Energy Transfer Equity LP (ETE) on Tuesday chipped in another 25 cents/share to up its bid for Southern Union Co. to $44.25/share for a total value of $9.4 billion in its second attempt to outbid Williams and secure the biggest pipeline deal of the year.

Southern Union’s board unanimously approved the amended offer under which Dallas-based ETE agreed to pay $5.7 billion in cash and common units, as well as assume the debt. ETE said it has received revised support agreements from Southern Union that represent 14% of its total shares outstanding.

ETE’s latest offer is $11.25/share higher than it originally had offered for Southern Union in mid-June before a bidding war with Williams began (see Daily GPI, June 17). Williams responded to ETE’s takeover attempt in early July with a $39/share bid and was then followed by ETE, which raised its offer to $40/share. Last Thursday Williams countered with a bid of $44/share for a total enterprise value of just under $9.4 billion, which received a positive response from Southern Union (see Daily GPI, July 18).

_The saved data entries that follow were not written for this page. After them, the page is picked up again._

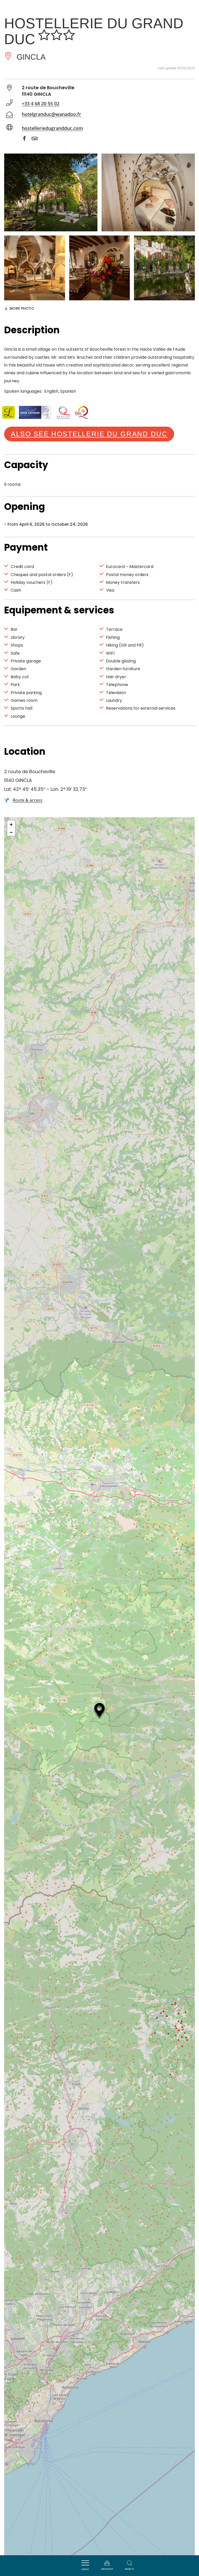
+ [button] (11, 824)
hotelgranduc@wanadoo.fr (51, 114)
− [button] (11, 832)
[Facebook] (27, 139)
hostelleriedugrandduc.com (52, 128)
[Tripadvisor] (37, 139)
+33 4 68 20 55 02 (40, 103)
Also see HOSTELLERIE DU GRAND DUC (89, 434)
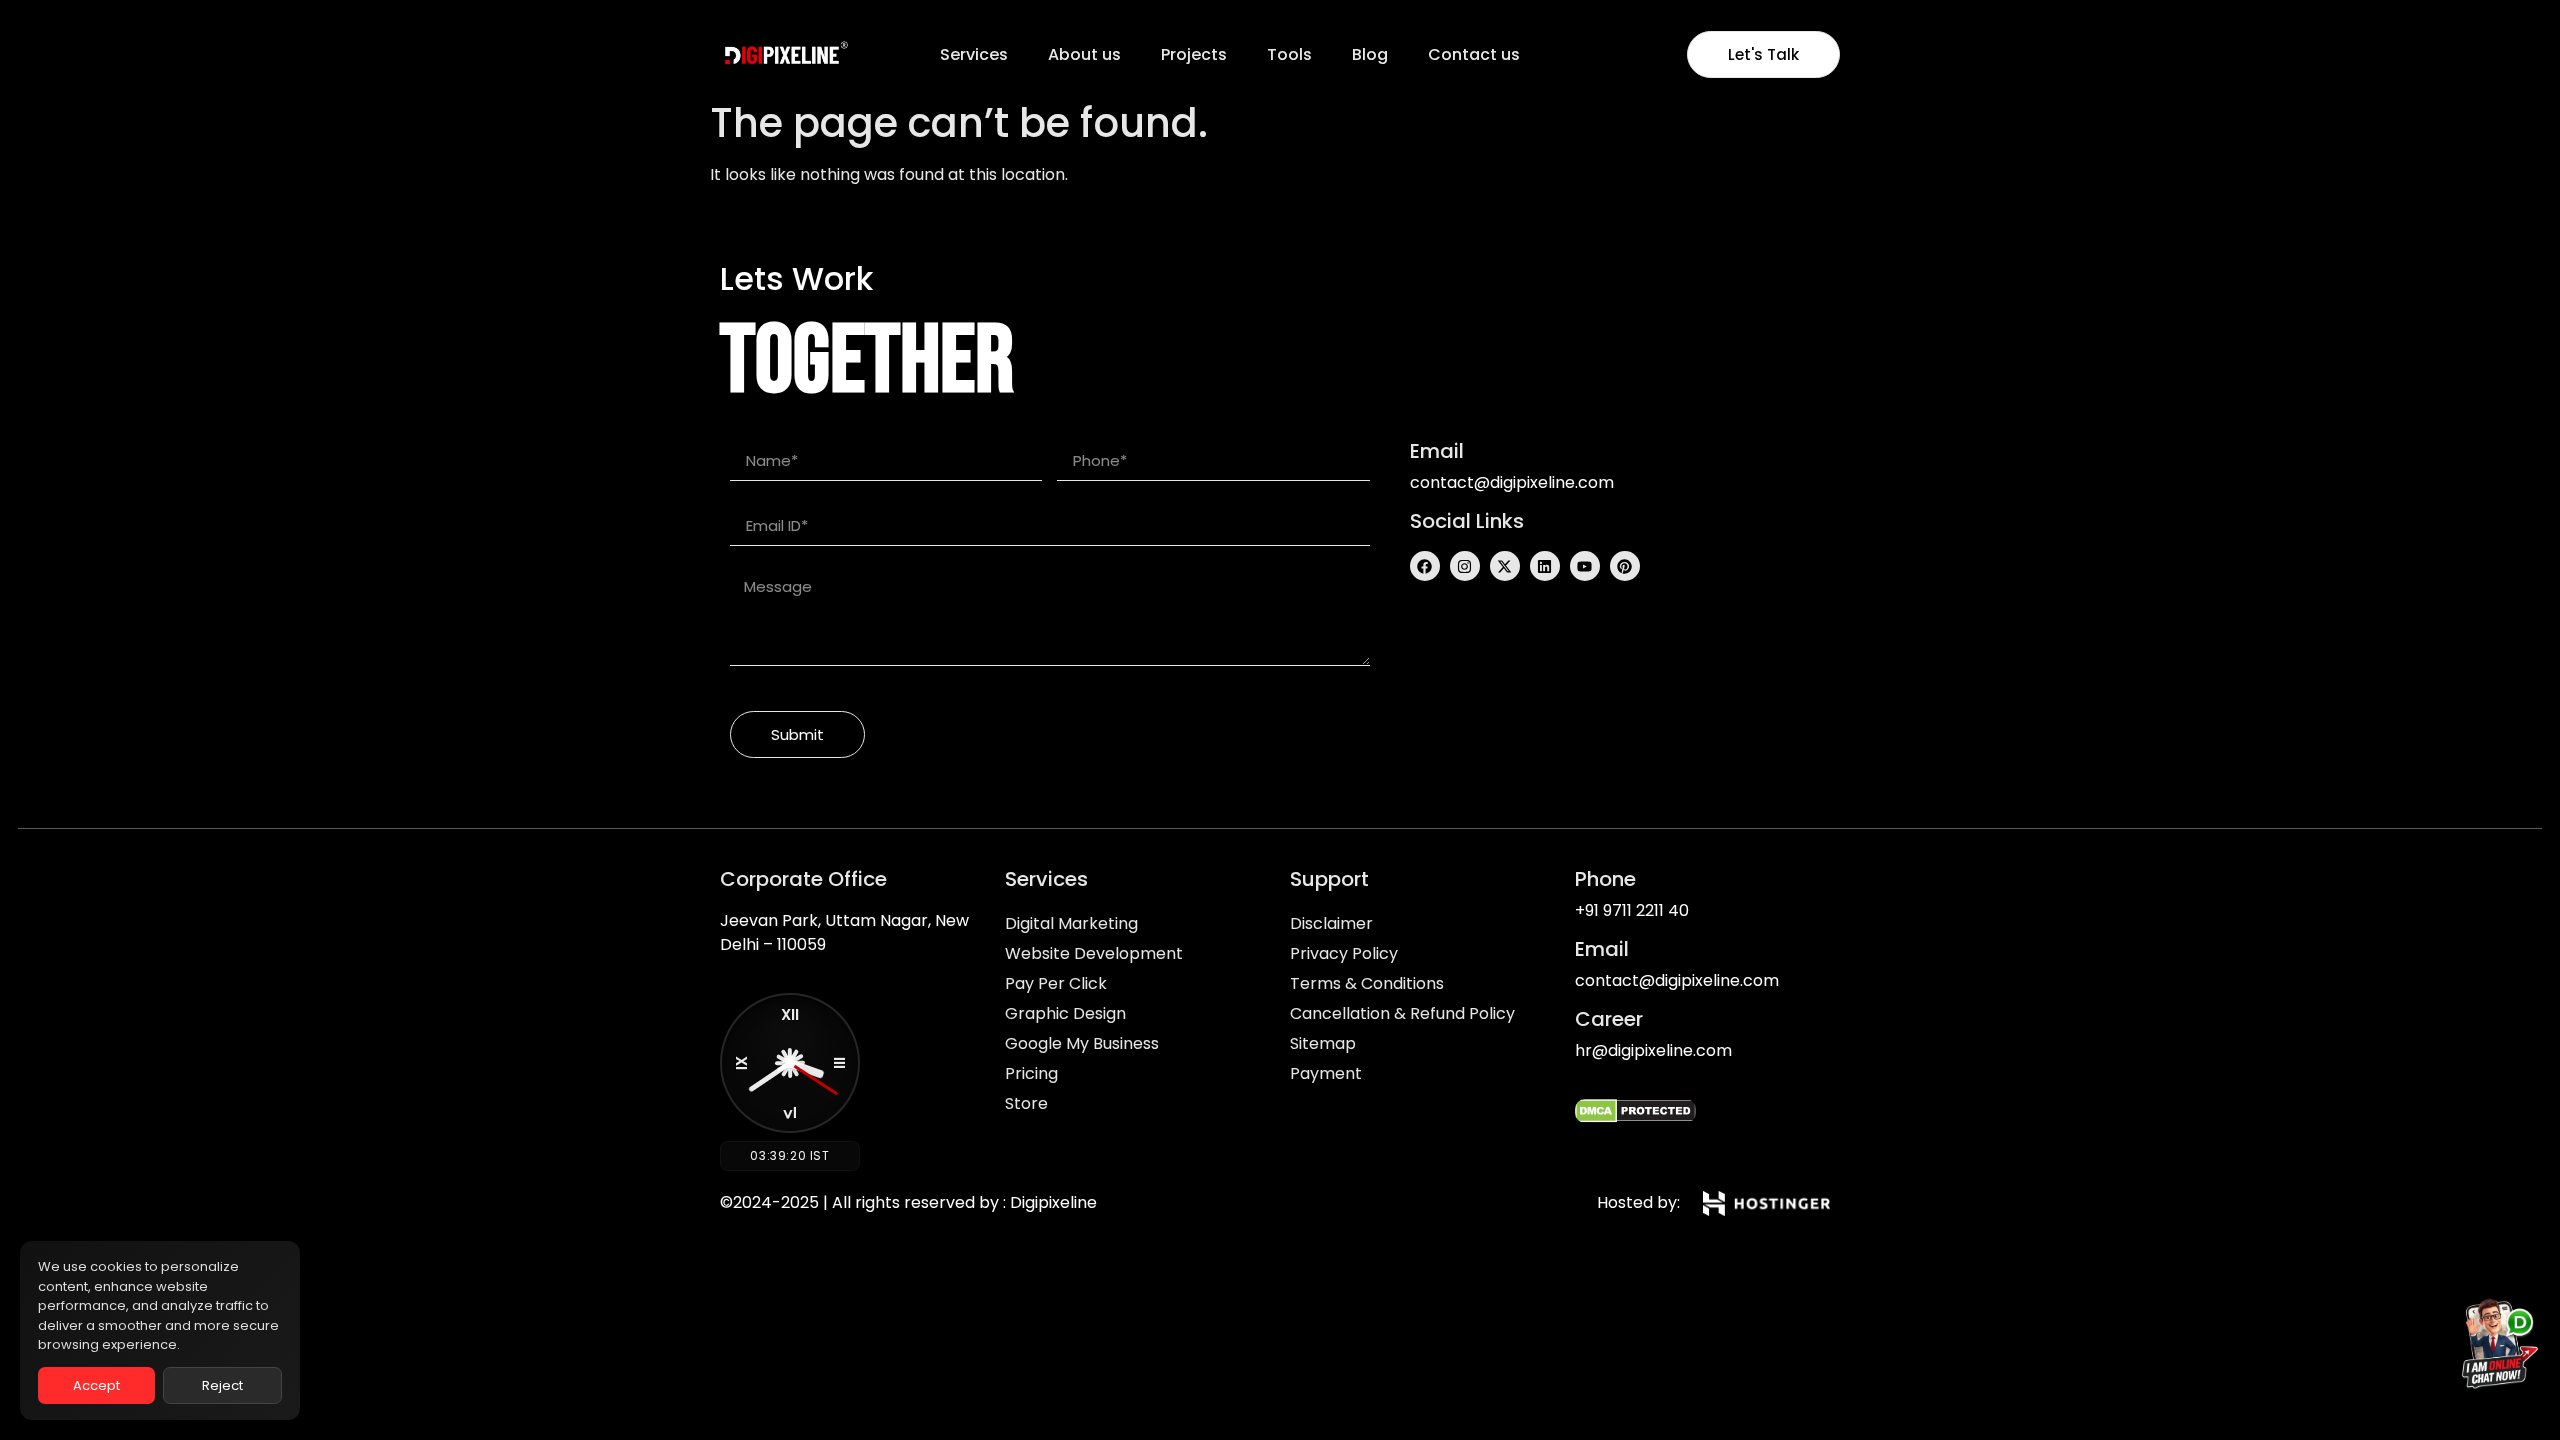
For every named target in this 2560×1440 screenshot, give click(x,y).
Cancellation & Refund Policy (1402, 1013)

“Our ability to be creative with our structure has improved the tax efficiency, therefore allowing us to increase our price,” said ETE Chairman Kelcy Warren, who is also the largest unitholder. “This is simply a superior transaction with upside potential and the ability to close on an expedited basis. The terms of this revised agreement demonstrate our commitment to executing this transaction.”

In connection with the revised merger agreement, ETE amended its agreement for Southern Union’s half interest in Citrus Corp., which owns 100% of the Florida Gas Transmission pipeline system. ETE now plans to buy the pipeline stake and transfer it to Energy Transfer Partners LP, its master limited partnership, for $2 billion.

To ensure the transaction can be completed “in or before” the first three months of 2012, ETE also has agreed to divest some businesses, “to the extent required by regulators.”

Southern Union Chairman George L. Lindemann said the revised offer “provides our shareholders with superior value, greater certainty to close and unrivaled strategic benefits that could not be achieved through any other industry combination.”

The other shoe has yet to drop, however, with Williams apparently willing to offer even more than it did last week, an analyst told NGI. Williams on Tuesday had no comment.